Carlyle Sells Claren Road in Final Step Away From Hedge Funds

  • Claren Road management will buy back the 55 percent stake
  • Carlyle shifting focus to its global credit business

Carlyle Group LP is selling its majority stake in Claren Road Asset Management back to the fund’s top executives as the private equity firm moves to end its six-year foray into hedge funds.

Claren Road, founded in 2005 by former Citigroup Inc. credit traders Brian Riano, John Eckerson, Sean Fahey and Albert Marino, will buy the 55 percent stake that Carlyle acquired in December 2010, according to a note sent last week to investors. The transaction is expected to occur on Jan. 31, the note said. Claren Road started this year with $1.25 billion in assets, down from a high of $8.5 billion in September 2014, amid losses and client redemptions.

“With our opportunity set expected to improve with the return of volatility, we look forward to restoring our unique, long-term value proposition as a long/short credit manager focusing on the global high-grade and high-yield markets," Claren Road told its clients in the note.

Marino, Claren Road’s chief operating officer, didn’t immediately respond to a call seeking comment.
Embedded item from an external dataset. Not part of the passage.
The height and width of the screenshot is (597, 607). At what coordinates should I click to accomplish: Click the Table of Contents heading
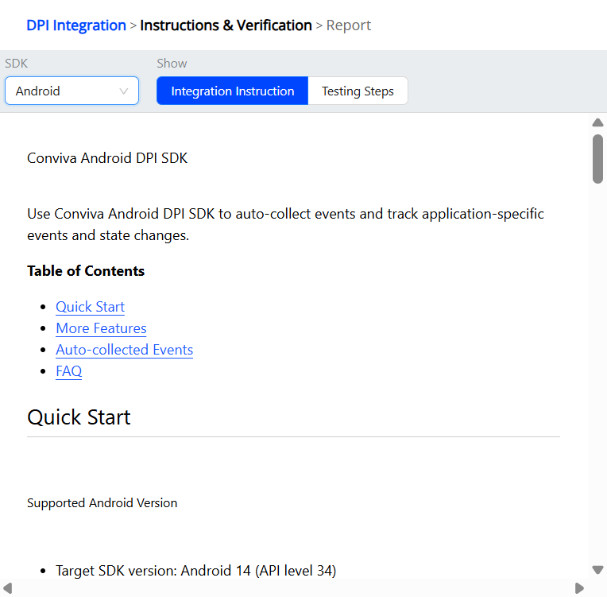tap(86, 271)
Carlyle has struggled with its hedge fund business after buying majority stakes in three firms from 2010 to 2012. The firm purchased a stake in Vermillion Asset Management, which is in the process of winding down. Carlyle sold its majority stake in the $3.5 billion Emerging Sovereign Group back to its management earlier this year.

Carlyle, led by founders David Rubenstein, Bill Conway and Dan D’Aniello, managed $169.1 billion in assets as of Sept. 30.

“We wish Claren Road much success as an independent firm,” Christopher Ullman, Carlyle’s director of global communications, said in a statement. “Carlyle is focused on growing our global credit business, which we believe has significant potential.”